▶ Tasks:
(a) Please reproduce the vegan advocacy piece from "From my own" down to "and cruelty-based foods.".
(b) Name the things that, according to the vegan advocacy piece, the writer's main driving force does not spring from.

1183:
If I had two reasons why I
feel constantly motivated – why I’m a vegan advocate - number one would be that
my involvement in Animal Rights is down to it being the most fascinating and
challenging of all subjects. Number two
reason-for-motivation is that I really do care about changing views about
animal-slavery.
From my own experience, I
know my main driving force springs not from duty or obligation or compassion,
but from interest. I’m interested in how the human mind works, or
rather why it seems, at one time, to be so brilliant and yet so dumb at other
times. I’m particularly interested in
how it allows itself to be manipulated so thoroughly. And how, in a nutshell, people who work so
hard for their money can waste so much of it on rubbish and cruelty-based foods.
If I consider the animal
farmer, the abattoir owner and the butcher antediluvian, then I include the
consumer. He or she shares the same
antediluvian attitudes (about animals) as the farmers and producers. But the difference is that most consumers
could more easily switch over to plant-based foods.
If they became plant food
eaters, like vegans, and if they weren’t dependant on animals for their
livelihood, they would be able to help save animals from being farmed. And enjoy the bonus - a side effect of eating
plant-based food being that you’ll begin to enjoy extraordinarily good health
and energy supply. Certain ingested
foods, over many years of being eaten, can have an amazingly powerful effect on
the human mind and body. To long-time
vegans, it seems no more incomprehensible, that anyone would fill the
sophisticated machinery of the human body with second rate food, than putting
cheap petrol in a high quality car?

▶ Provided information:

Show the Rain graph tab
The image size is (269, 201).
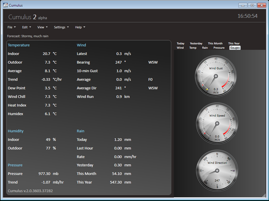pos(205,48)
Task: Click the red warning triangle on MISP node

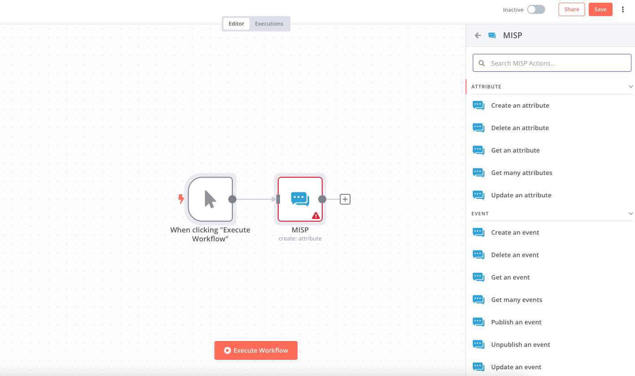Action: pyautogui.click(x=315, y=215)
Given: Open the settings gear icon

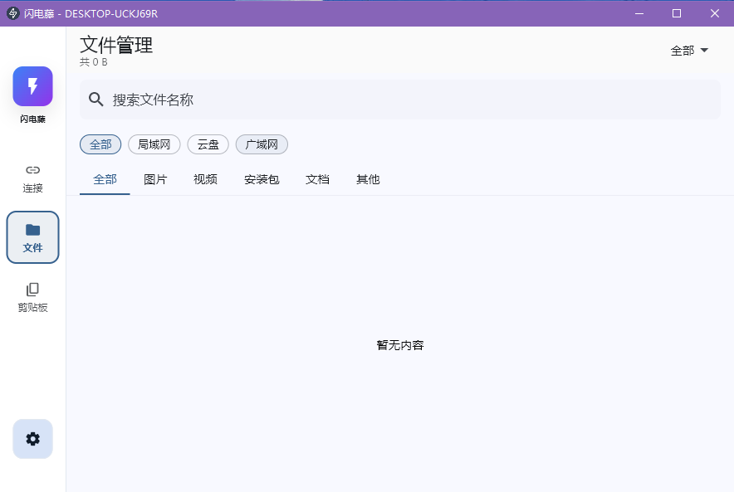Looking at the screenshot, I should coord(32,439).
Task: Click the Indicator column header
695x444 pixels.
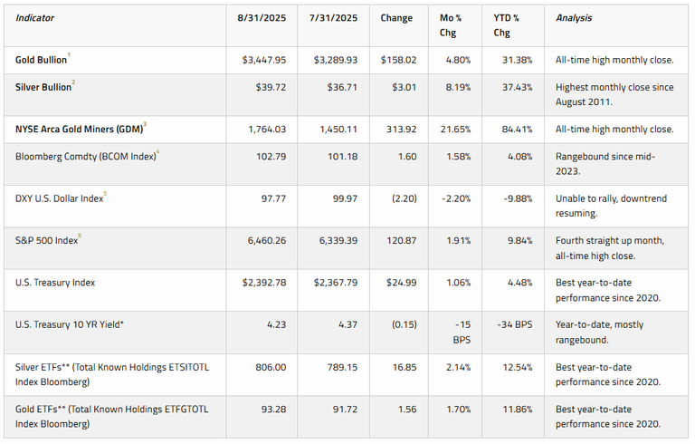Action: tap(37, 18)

--

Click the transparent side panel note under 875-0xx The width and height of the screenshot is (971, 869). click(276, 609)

▶ Task answers:
(a)
From my own experience, I
know my main driving force springs not from duty or obligation or compassion,
but from interest. I’m interested in how the human mind works, or
rather why it seems, at one time, to be so brilliant and yet so dumb at other
times. I’m particularly interested in
how it allows itself to be manipulated so thoroughly. And how, in a nutshell, people who work so
hard for their money can waste so much of it on rubbish and cruelty-based foods.

(b)
- duty
- obligation
- compassion